O Supremo Tribunal Federal julgará hoje a
constitucionalidade das cotas para afrodescendentes e índios nas universidades
públicas brasileiras. No palpite de quem conhece a Corte, o resultado será de,
pelo menos, sete votos a favor e quatro contra. Terminará assim um debate que
durou mais de uma década e, como outros, do século XIX, expôs a retórica de um
pedaço do andar de cima que via na iniciativa o prelúdio do fim do mundo.

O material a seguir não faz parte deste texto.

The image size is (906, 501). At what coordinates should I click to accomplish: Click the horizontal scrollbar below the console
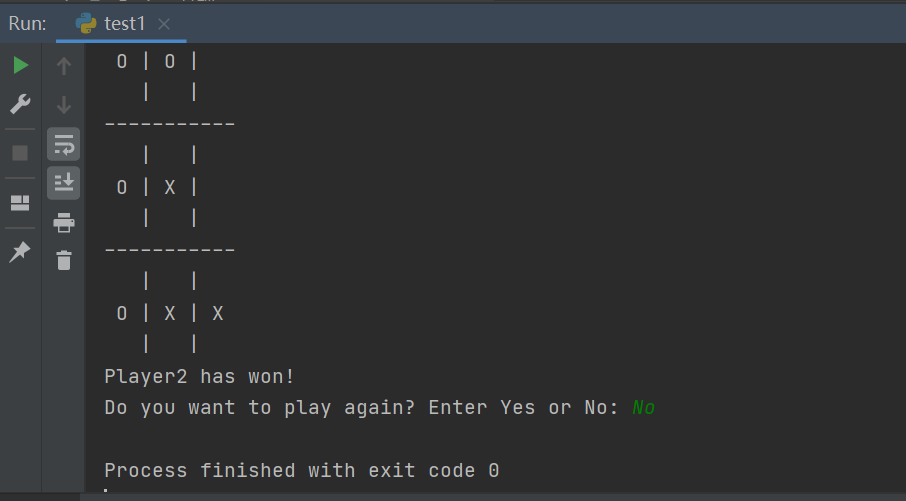click(x=493, y=497)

Em 1871, quando o Parlamento discutia a Lei
do Ventre Livre, argumentou-se que libertando-se os filhos de escravos
condenavam-se as crianças ao desamparo e à mendicância. "Lei de
Herodes", segundo o romancista José de Alencar. Quatorze anos depois
tratava-se de libertar os sexagenários. Outro absurdo, pois significaria
abandonar os idosos. Em 1888 veio a Abolição (a última de países americanos
independentes), mas o medo a essa altura era menor, temendo-se apenas que os
libertos caíssem na capoeira e na cachaça. Como dizia o Visconde de Sinimbu:
"A escravidão é conveniente, mesmo em bem ao escravo." A votação do
projeto foi acelerada pelo clamor provocado pelo linchamento de um promotor que
protegia negros fugidos no interior de São Paulo. Entre os assassinos, estava
James Warne, vulgo "Boi", um fazendeiro americano, que emigrara
depois da derrota do Sul na Guerra da Secessão.

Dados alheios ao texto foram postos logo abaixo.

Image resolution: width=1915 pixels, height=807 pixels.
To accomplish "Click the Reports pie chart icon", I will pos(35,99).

As cotas seriam coisa para inglês ver,
"lumpenescas propostas de reserva de mercado". Estimulariam o ódio
racial e baixariam a qualidade dos currículos da universidades. Como dissera o
Barão de Cotegipe, "brincam com fogo os tais negrófilos". Os cotistas
seriam incapazes de acompanhar as aulas. Passaram-se dez anos, pelo menos 40
universidades instituíram cotas para afrodescendentes, e hoje há milhares de
negros exercendo suas profissões graças à iniciativa. O fim do mundo ficou para
a próxima. Para quem acha que existe uma coisa como ditadura dos meios de
comunicação, no século XXI, como no XIX, todos os grandes órgãos de imprensa
posicionaram-se contra as cotas. Ressalve-se a liberdade assegurada aos
articulistas que as defendiam.
Julgando a constitucionalidade das
iniciativas das universidades públicas que instituíram as cotas, o Supremo
tirará o último caroço da questão. No memorial que encaminharam na defesa do
sistema, os advogados Marcio Thomaz Bastos, Luiz Armando Badin e Flávia
Annenberg começaram pelos números:
"Em 2008 os negros e pardos
correspondiam a 50,6% da população e a 73,7% daqueles que são considerados
pobres. (...) Em 1997, 9,6% dos brancos e 2,2% dos pretos e pardos de 25 anos
ou mais de idade tinham nível superior."
E concluíram: "A igualdade nunca foi
dada em nossa história. Sempre foi uma conquista que exigiu imaginação, risco
e, sobretudo, coragem. Hoje não é diferente."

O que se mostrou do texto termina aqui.